Last week, I introduced you to Mr Middleton.  I have provided an excerpt for you below, from my interview journals with Mr Middleton, from when I first came across him. It was on a meandering walk I took, through Paddington, not long after I had moved to Sydney.  Not knowing my way around, and with thoughts of what documentary I might try my hand at next (at the time, I fancied myself a documentary maker, having made a couple of TV-length attempts, none of which had been broadcast), I had decided to try and find the next subject for a documentary simply by roaming the streets.

 The first few attempts were dismal; I interviewed some perfectly pleasant, utterly boring Sydney-siders, one a cafe owner, one a cosmetics shop proprietor.  Then I came across Mr Middleton exiting his house on his way to the grocery store.  

Journal excerpt

…His plainness, the total anonymity of his suit, made me think, oddly, of Einstein and his wardrobe full of the same suits, one for each day of the week, to avoid wasting his mental energy on menial tasks such as deciding what to wear each day.  Mr Middleton was either going to be the most interesting person I had met so far, or the least.  Either way, it was worth the attempt.

========

### Short task 1
Decide whether each statement agrees with the Mr Middleton passage: (a) the narrator first came across Mr Middleton on a walk through Paddington; (b) one of the narrator's documentary attempts had been broadcast; (c) Mr Middleton was heading to the grocery store when the narrator met him. For each, answer yes or no and quote the passage's deciding words.
### Short task 2
Copy the Mr Middleton passage word for word, beginning at the words "Journal excerpt" and ending after the words "worth the attempt.".
### Short task 3
Continue the Mr Middleton passage from the point where it stops.

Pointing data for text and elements

========

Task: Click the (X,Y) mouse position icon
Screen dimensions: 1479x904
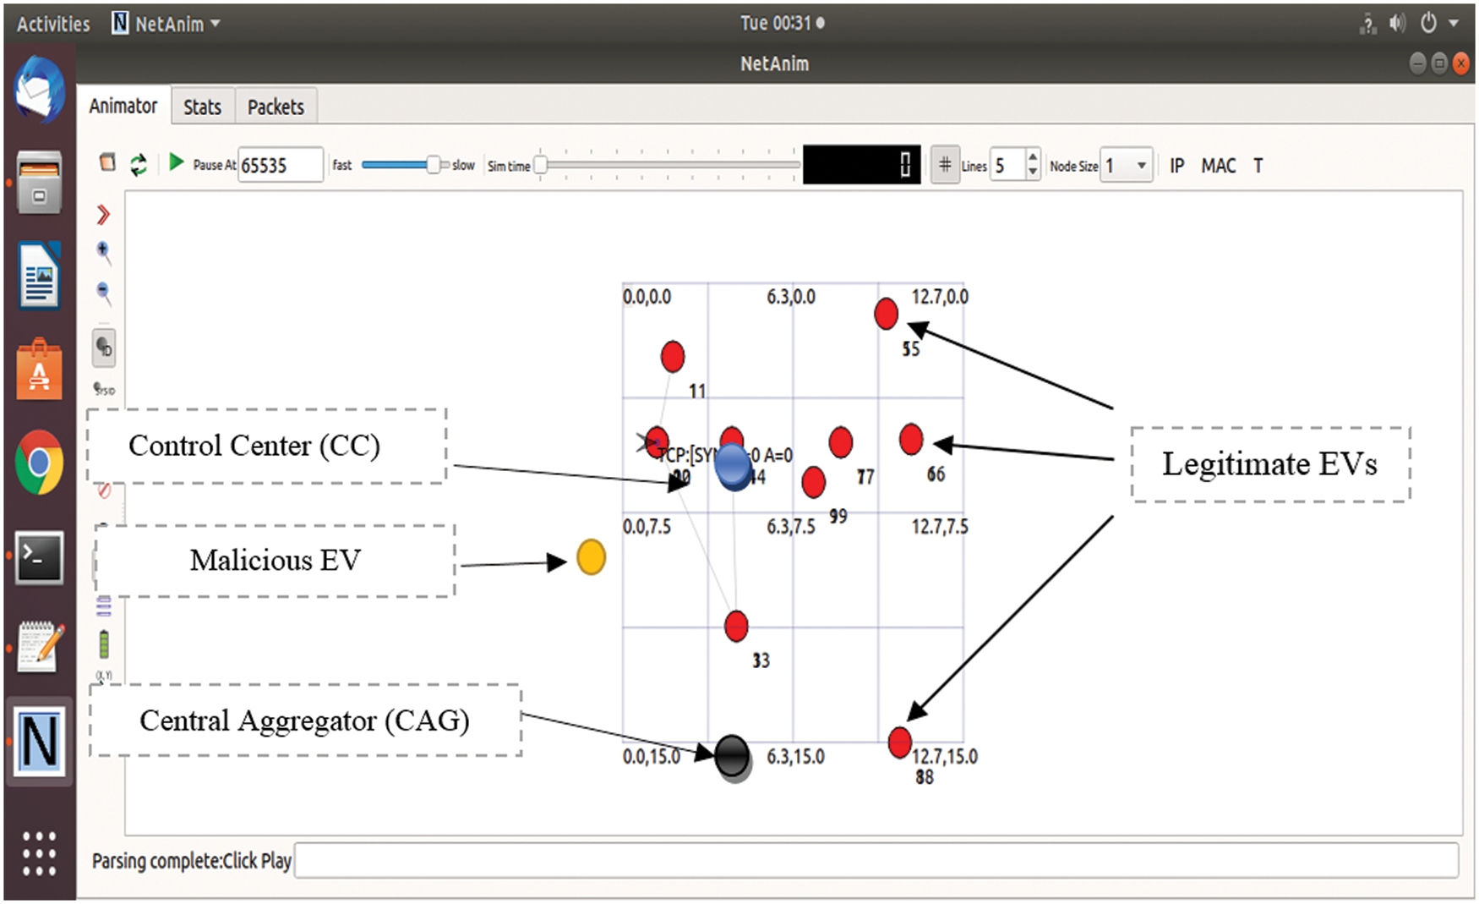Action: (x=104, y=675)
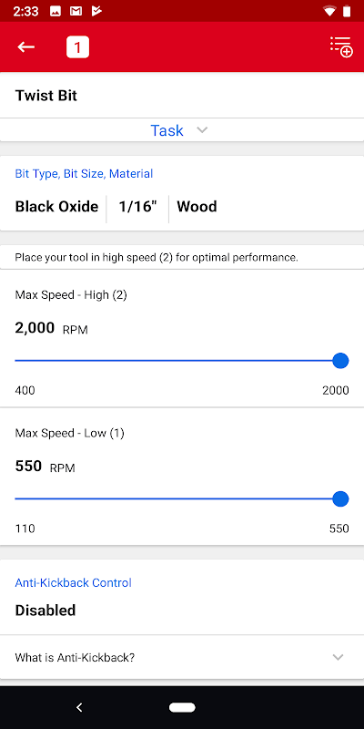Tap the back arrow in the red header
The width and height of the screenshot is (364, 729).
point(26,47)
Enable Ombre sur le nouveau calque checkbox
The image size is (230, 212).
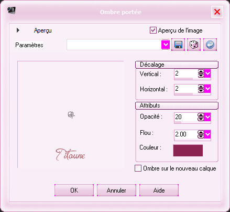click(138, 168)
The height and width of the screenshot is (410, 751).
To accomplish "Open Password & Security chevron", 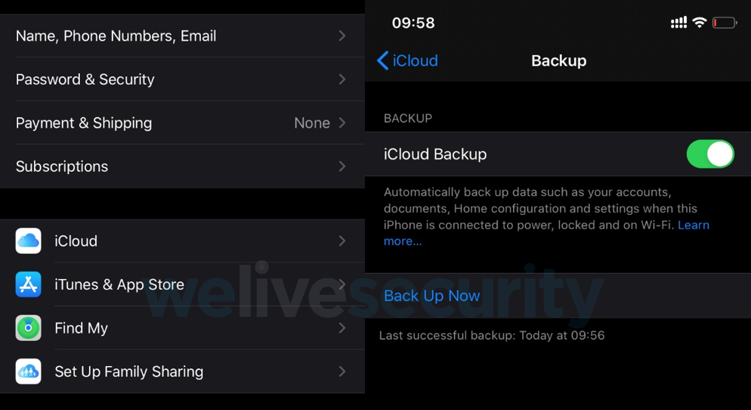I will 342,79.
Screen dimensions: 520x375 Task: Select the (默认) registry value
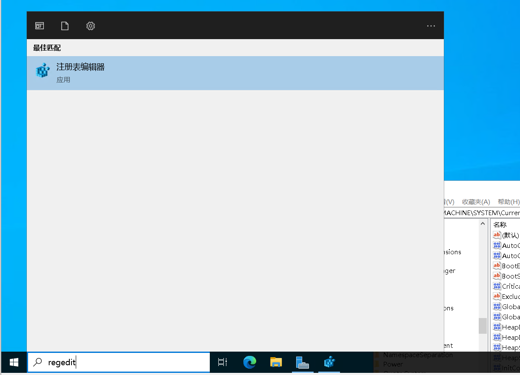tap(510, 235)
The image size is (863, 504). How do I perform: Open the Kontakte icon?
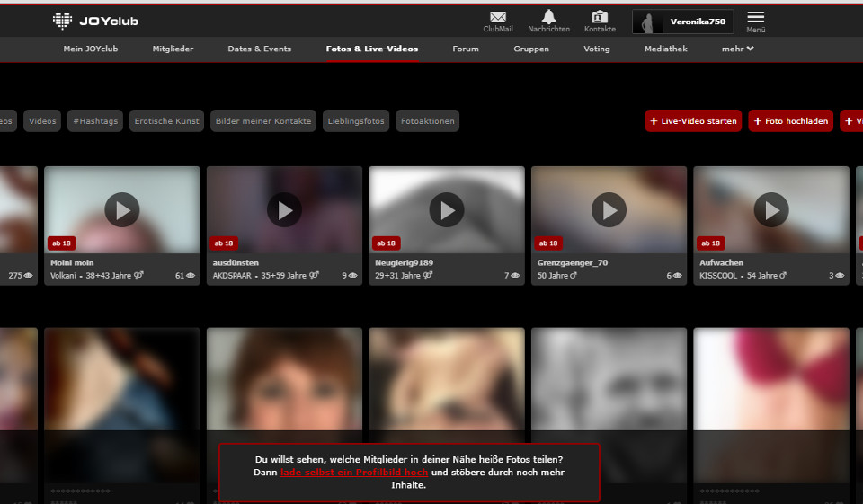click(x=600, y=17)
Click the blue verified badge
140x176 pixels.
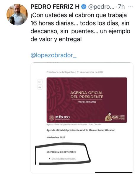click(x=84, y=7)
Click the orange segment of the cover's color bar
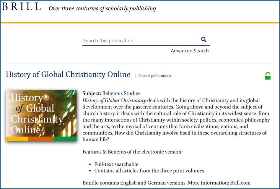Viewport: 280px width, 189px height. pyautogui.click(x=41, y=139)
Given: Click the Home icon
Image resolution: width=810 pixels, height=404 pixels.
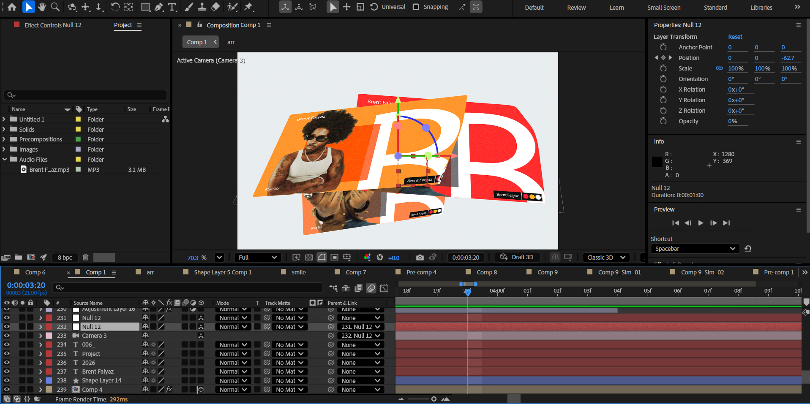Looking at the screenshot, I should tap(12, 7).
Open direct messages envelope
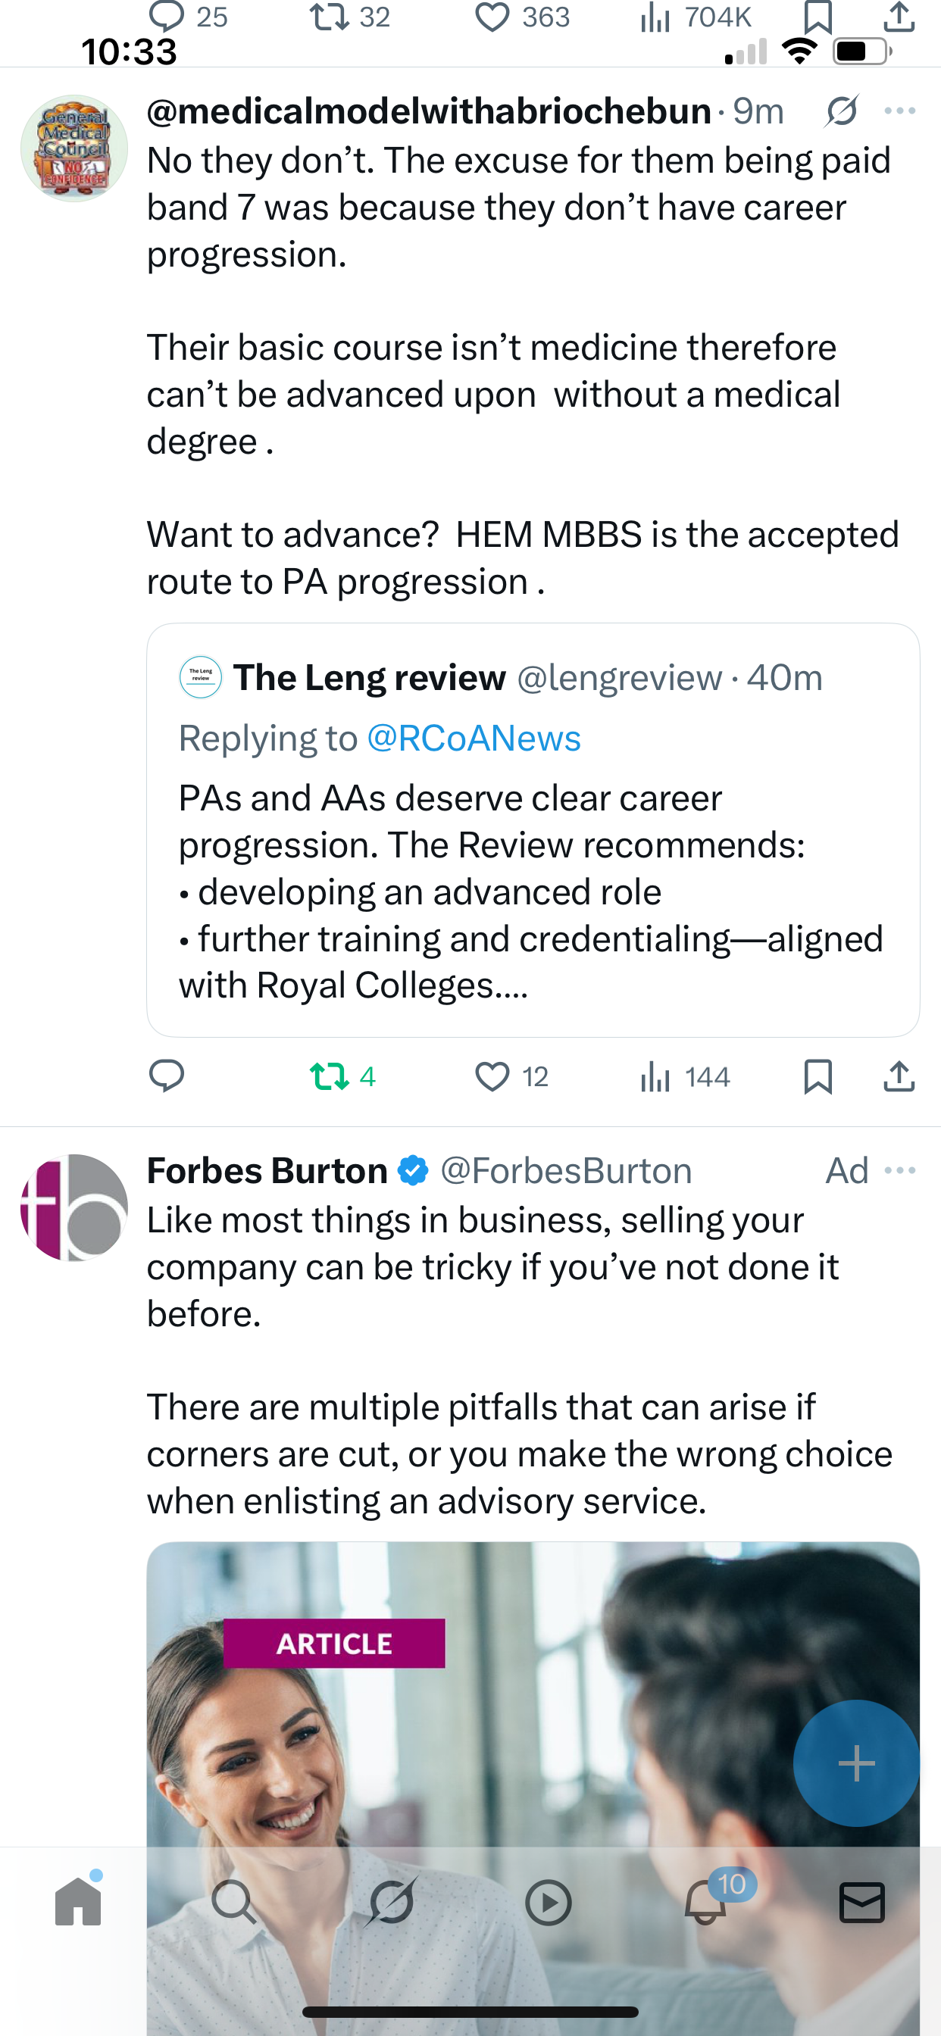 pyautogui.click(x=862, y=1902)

========

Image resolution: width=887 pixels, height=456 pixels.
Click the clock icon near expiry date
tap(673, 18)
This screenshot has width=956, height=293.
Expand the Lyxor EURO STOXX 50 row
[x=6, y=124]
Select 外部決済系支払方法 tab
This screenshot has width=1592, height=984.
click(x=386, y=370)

========

### Expected output 1
(a) Yes: "It was on a meandering walk I took, through Paddington, not long after I had moved to Sydney."
(b) No: "having made a couple of TV-length attempts, none of which had been broadcast"
(c) Yes: "Then I came across Mr Middleton exiting his house on his way to the grocery store."

### Expected output 2
Journal excerpt

…His plainness, the total anonymity of his suit, made me think, oddly, of Einstein and his wardrobe full of the same suits, one for each day of the week, to avoid wasting his mental energy on menial tasks such as deciding what to wear each day.  Mr Middleton was either going to be the most interesting person I had met so far, or the least.  Either way, it was worth the attempt.

### Expected output 3
As I got close, I am sure I heard him mutter under his breath something about a “teleporter.”  Better and better.  I cornered him for a couple of questions, as he stood outside his gate, nervously fidgeting with his coat the while.  I did manage to get from him that he was a scientist of some kind, and I thought I would slip the teleporter into conversation as if I knew about it already, a technique which I had used in interviews in the past and which generally seemed to achieve greater disclosure.

Q: Where were you born?

MM: Sydney.

Q: What made you want to get into science?

MM:  I don’t know what you mean.  Science is everything.  How can one get into it when one is never out of it?  

Q:  What first prompted you to try to invent a teleporter?

MM: You know about that?  No one is supposed to know about that yet.  It’s not ready for other people to know about it.  Have you told “Physics Today?”  I beg of y0u, don’t breathe a word to the toadies at that magazine.  Not yet.  They wouldn’t know true science if it poked them in the eye.

Q: How will your teleporter work, once it is ready?

MM: I can’t say.  There’s a combination of expectation energy…but no, I can’t say.  Not before it’s ready.  They’ll just think I am mad again.  This will show them, my theories are not mad at all!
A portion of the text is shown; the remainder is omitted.